Projects sometimes go off track. It is almost a rule. But it is always possible to reduce the number of projects with insoluble problems.
Although many factors affect the success of a project, the failures often result from poor planning, which fail to consider the basic restrictions. In IT, there are restrictions in the following areas:
Specific skills – All planning must consider the availability of skills in high demand. A member of the retail list of Fortune 500 companies had to rebuild almost all applications in use. Initially, the plan seemed aggressive, but achievable. Further analysis, however, revealed significant personal failures. Nine key people, including architects and project managers were given assignments in excess in more than one project. Avoid this by checking the availability of personnel, even if specific skills are needed only for a limited time. This seems obvious but is often ignored.

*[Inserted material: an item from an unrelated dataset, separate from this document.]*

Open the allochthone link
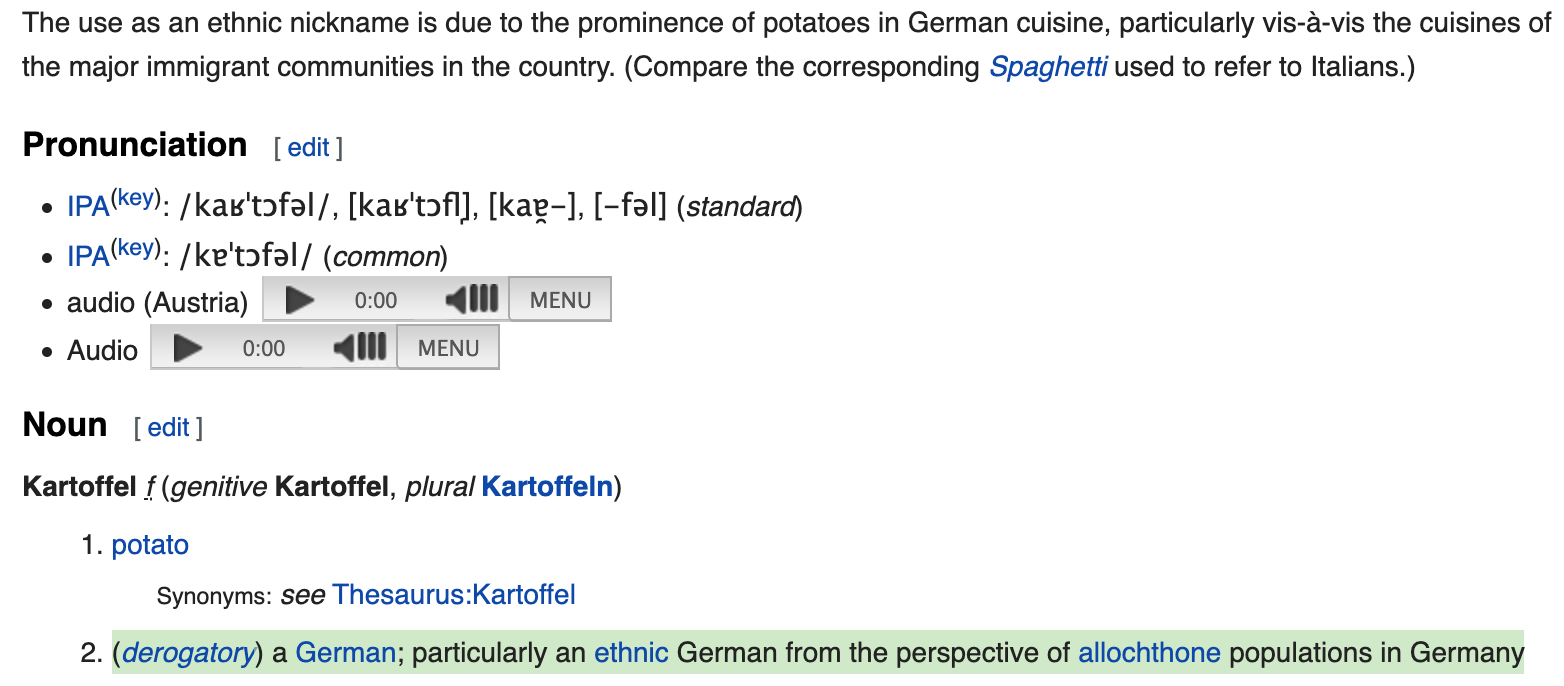The width and height of the screenshot is (1564, 686). coord(1149,653)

Culture – The plans must accommodate different cultures in an organization. A global company with hundreds of small independent offices did not take into account the independence of these offices to deploy a centralized corporate help desk. The offices did not see the value in help desk and ignored.
Project managers have a habit of ignoring the organizational culture at their own risk.

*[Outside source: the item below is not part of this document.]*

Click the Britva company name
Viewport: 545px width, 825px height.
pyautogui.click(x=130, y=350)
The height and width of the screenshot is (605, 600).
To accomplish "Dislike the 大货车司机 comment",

Deliverability – Every IT organization has limitations imposed by the infrastructure. A food manufacturer, also part of the list of Fortune 500 companies, decided to change all his direct sales force and simultaneously his entire mix of products and credit instruments. Unfortunately, their home systems were inflexible. Old and poorly documented legacy became difficult to update. The IT planning team refused to include improvements, despite many protests. Unable to make decisions or ship products for six weeks, the company almost went out of business.
Budgets – Planning ignoring budget constraints are doomed. A CIO was forced to make eight major projects in parallel, while there were not enough managers. His requests for additional staffing or delay were always denied. IT staff, now discredited, was forced to work on plans considered unviable. Result: many chose to seek other employment opportunities.
Planning errors are often the result of weaknesses of the companies. Pressure management is one of the most common weaknesses. Inexperience is another. Planning teams need to have enough experienced participants to ensure that deadlines are realistic and the constraints and risks taken into account.
Even aggressive planning can succeed if they are realistic. The more daring the plan is, the less room for error. Planning undetected errors are a harbinger of failure.